#### Material provided
↓
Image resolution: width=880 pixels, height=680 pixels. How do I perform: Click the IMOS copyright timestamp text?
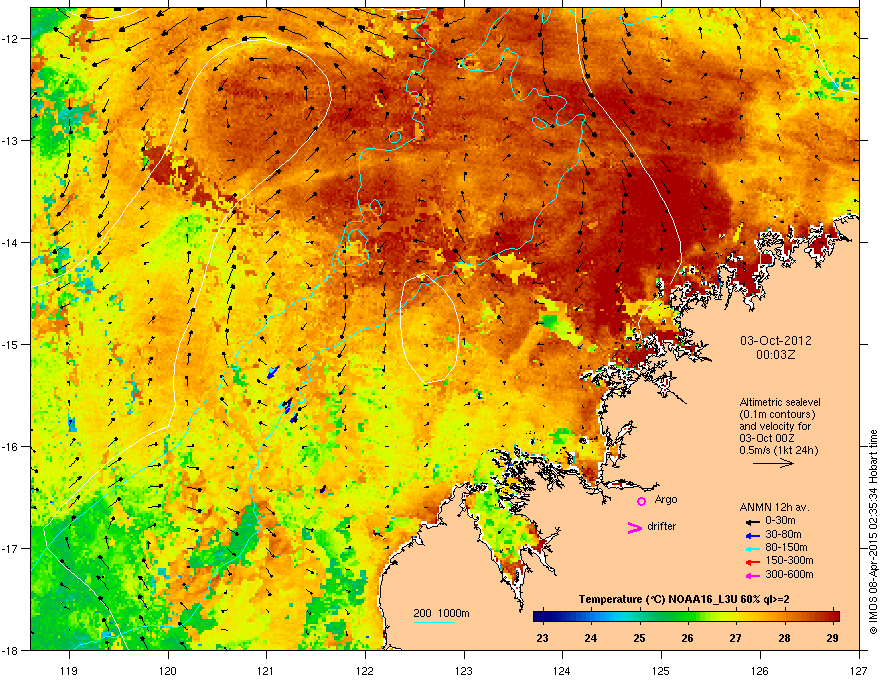(x=872, y=530)
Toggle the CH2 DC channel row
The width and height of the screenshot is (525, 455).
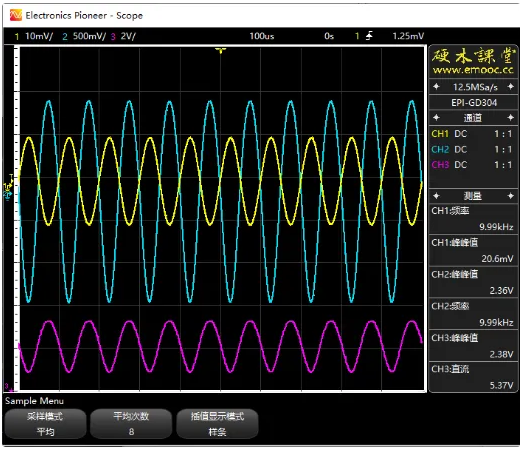coord(472,149)
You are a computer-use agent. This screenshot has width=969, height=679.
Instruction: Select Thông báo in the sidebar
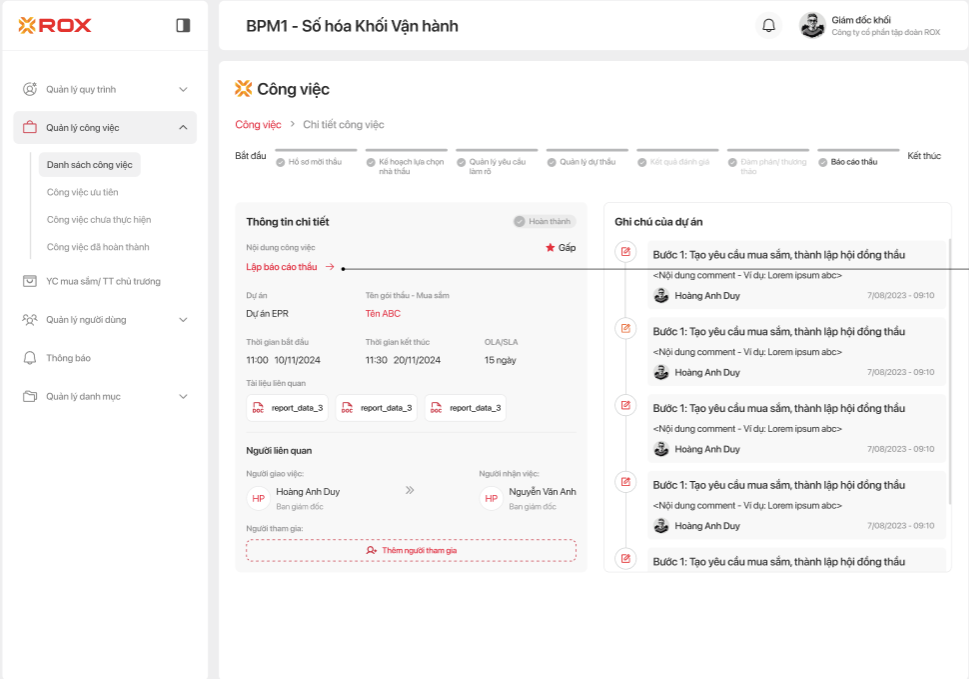(x=68, y=358)
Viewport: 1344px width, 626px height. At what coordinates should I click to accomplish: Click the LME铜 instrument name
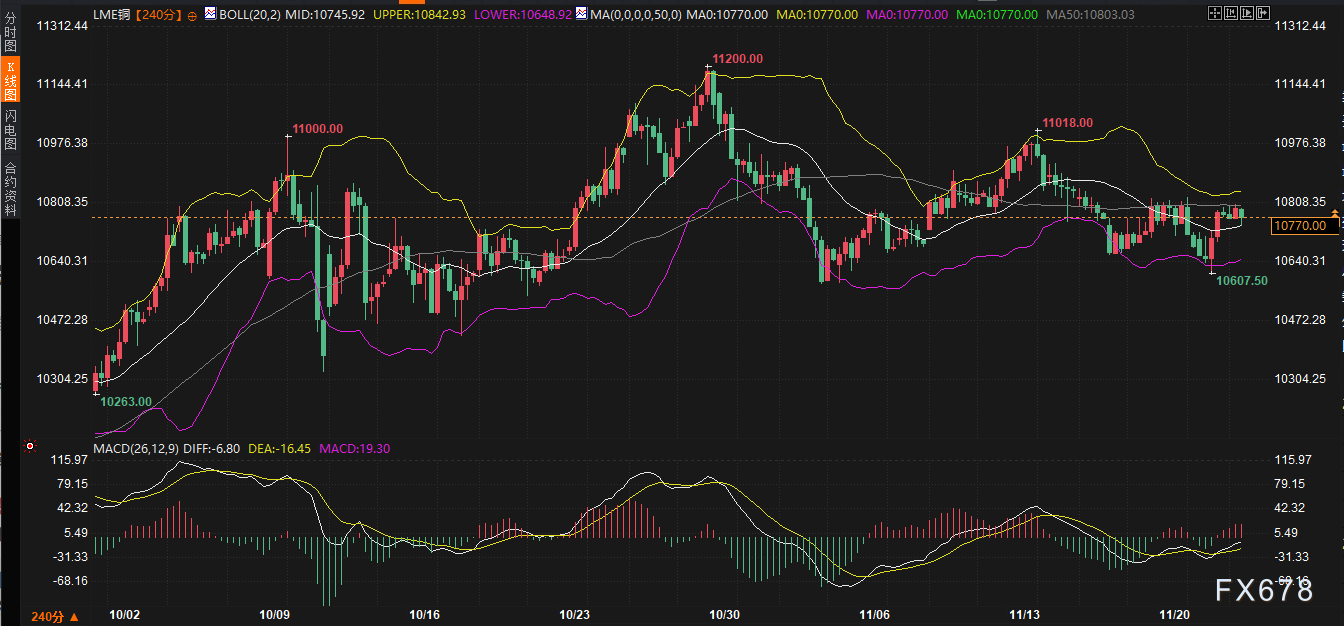pyautogui.click(x=114, y=15)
↑
#### Exercise goal
All lines of the listing must be given again exactly, excluding the pictures.

#### Solved exercise
Image resolution: width=880 pixels, height=680 pixels. How do I perform: Click the IMOS copyright timestamp text?
(x=872, y=530)
Toggle the CH2 DC channel row
The width and height of the screenshot is (525, 455).
coord(472,149)
You are a computer-use agent. This screenshot has width=969, height=679.
Instruction: Select Thông báo in the sidebar
(x=68, y=358)
Viewport: 1344px width, 626px height. At what coordinates should I click to accomplish: Click the LME铜 instrument name
pyautogui.click(x=114, y=15)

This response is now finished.